Ну, конечно! Его нехитрая "Моторола" понадобилась таким крутым парням!

— Ты знаешь, Мордатый, — холодно заметил Лён, забыв даже, что Мордвин бесится, когда его называют этой кличкой, — мне некогда с тобой болтать. Собрался бить — бей. А трёп слушать как-то скучно.

— Пацан блефует. — заметил кто-то из шестёрок.

— Нет, не блефует. — лениво отозвался другой. — У него папаша мент. Его налупишь, а он пойдёт и сдаст нас своему приёмному папаше.

— Так будет драка или нет? — ещё холоднее спросила жертва.

Секунду Мордвин разглядывал его.

— Конечно, стоило бы вмазать за наглость. — процедил он сквозь зубы. — Но мне кажется, салага обкололся. Ему сейчас можно мордой сваи заколачивать. Будет кайф не тот.

Понятно, он уже искал пути для отступления. Требовалось уйти, оставив за собой последнее слово. Жертва будет рада и промолчит с достоинством.

— Так что, будешь капать своему папаше? — уже отходя, бросил Мордатый, не ожидая никакого ответа.

— Обязательно буду, если ты сейчас уйдёшь. — пообещал Лён. — Чего тебе бояться, Морда? Ты можешь убивать меня, никто даже не вмешается. Но если ты вернёшься и будешь драться, как мужик, то я не стану ябедничать своему папаше. Чего ты боишься, маленький?

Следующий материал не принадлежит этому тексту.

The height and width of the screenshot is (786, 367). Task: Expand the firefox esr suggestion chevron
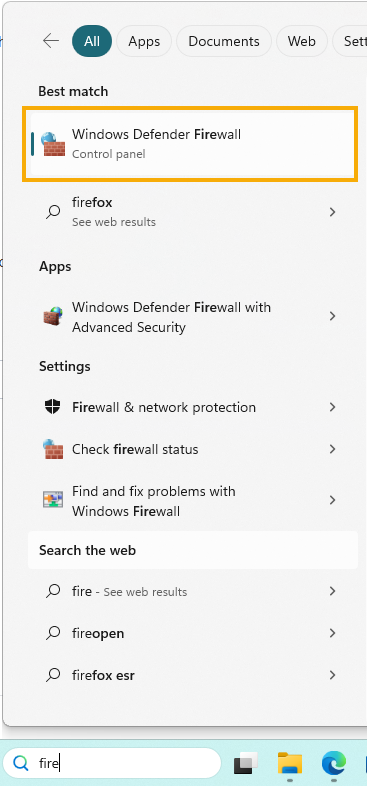[x=332, y=675]
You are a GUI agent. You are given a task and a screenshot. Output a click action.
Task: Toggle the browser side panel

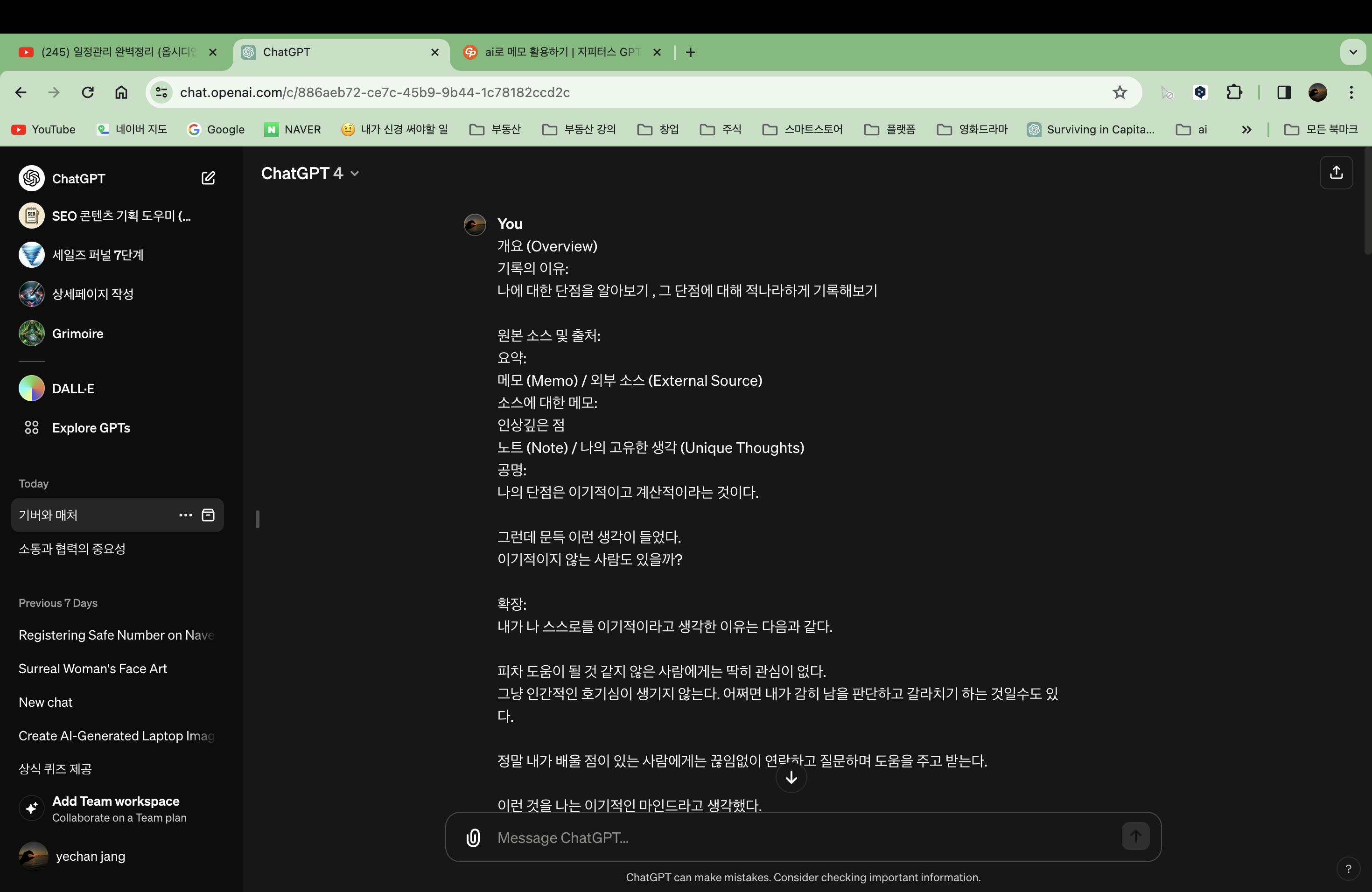coord(1284,92)
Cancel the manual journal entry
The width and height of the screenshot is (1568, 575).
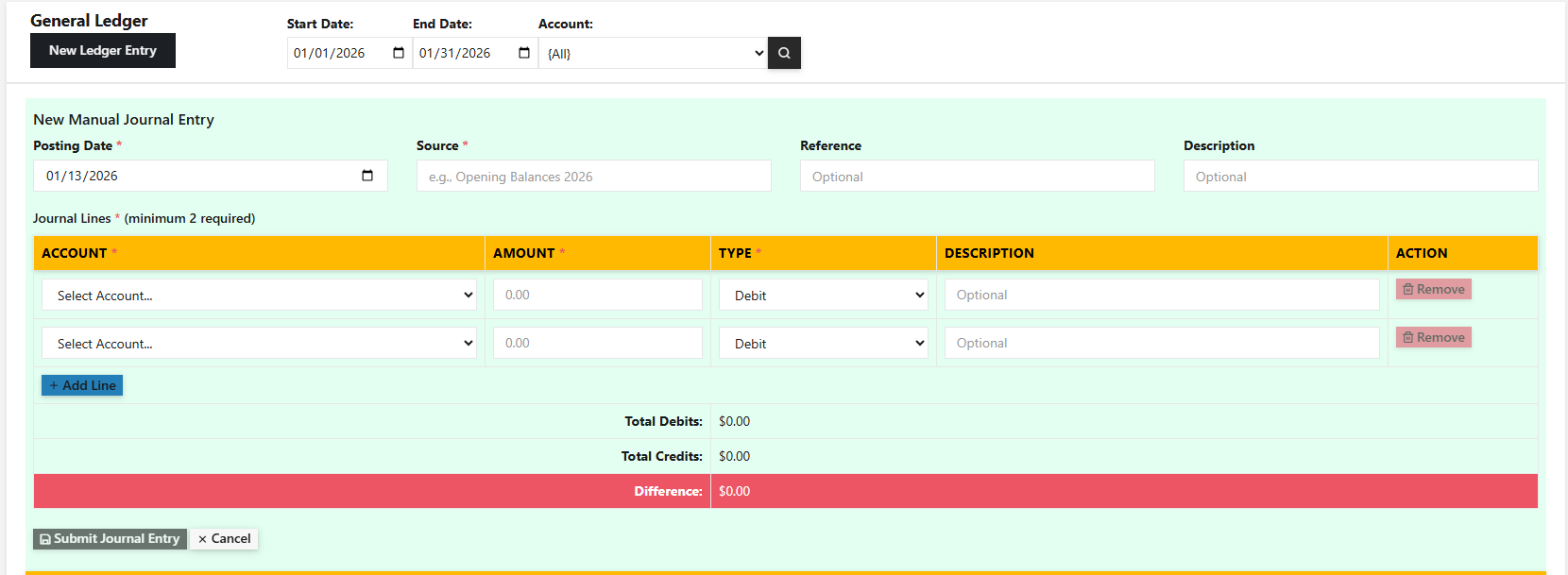point(224,538)
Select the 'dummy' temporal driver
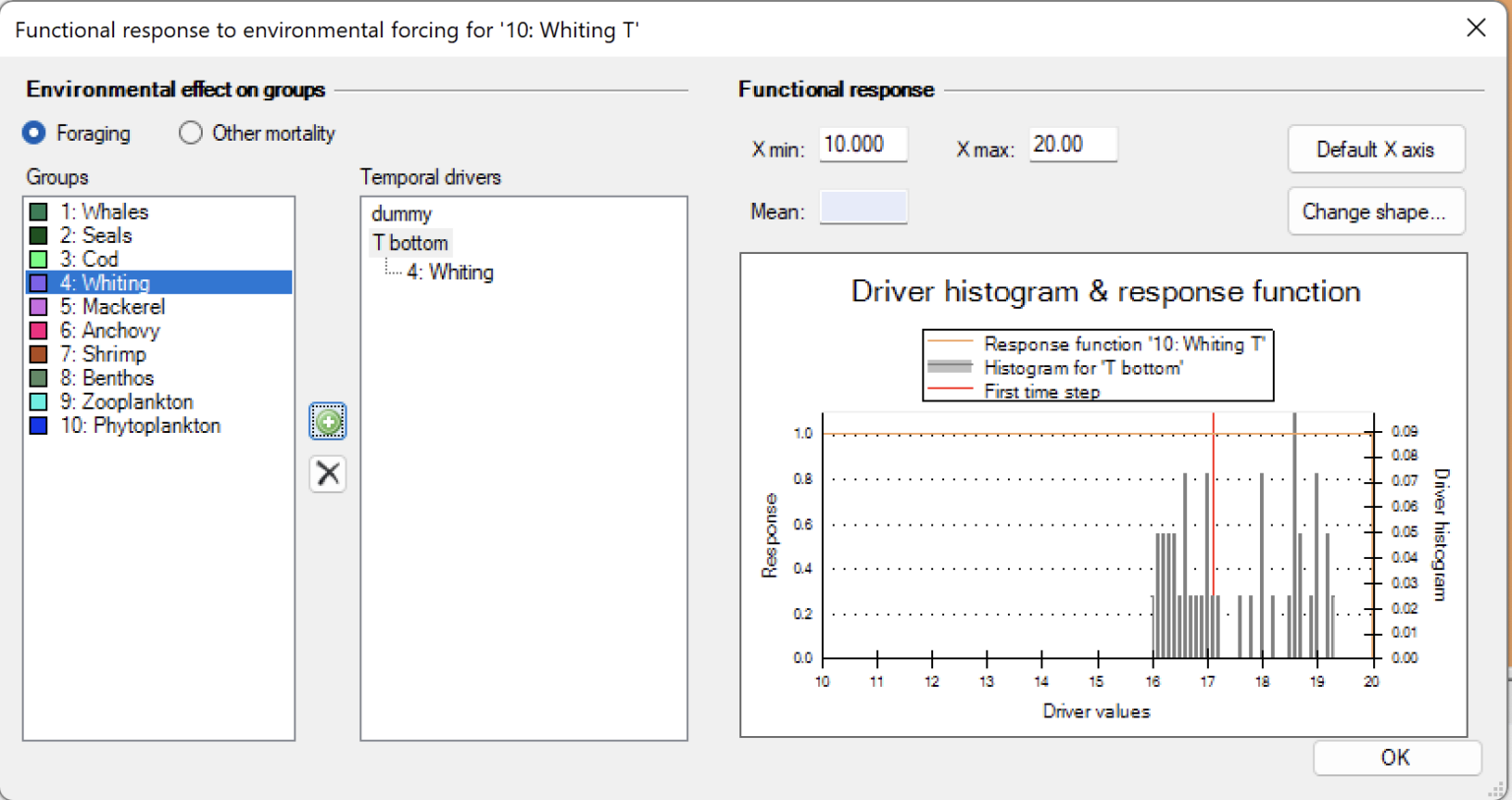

Они не похожи на упырей, но он ненавидел их неизмеримо сильнее, чем вурдалаков. У чудовищ нет выбора — они такие, какие есть.

Гиены вернулись и снова окружили жертву. Придурок сам нарвался.

Они напали всей гурьбой, как он и думал. У этих тварей даже не было понятия, что нападать вшестером на одного человека — это просто пошло. Впрочем, это ведь не бой, тут кодекс не уместен. Это просто избиение младенца. Ребятки забавляются. Они здесь хозяева. Они подмяли под себя банду Гондураса. Они хозяева в своём маленьком мире размером с квартал. С ними даже милиция не связывается. Теперь они от нечего делать поймали раба и собираются слегка размять конечности.

Теперь он может выложиться.

Когда-то в лесной школе Фифендры он прошёл хорошую выучку. После нападения вурдалаков, после избавления от нечисти, он, Паф и Долбер вернулись к старому дубу. Вот тут-то оказалось, что им предстоял второй курс учёбы у лесной волшебницы. Теперь, когда все трое вернулись героями, она уже не представала перед ними в виде старой ведьмы, а приняла иной вид — прекрасной и вечно молодой валькирии, могучей девы-воина. И вот тогда она им показала класс настоящего боя с мечом, кинжалом, булавой. Волшебный меч — это одно, а холодное оружие — совсем другое. Не следует полагаться только на свойства дивоярского меча — умей обращаться и с обычным.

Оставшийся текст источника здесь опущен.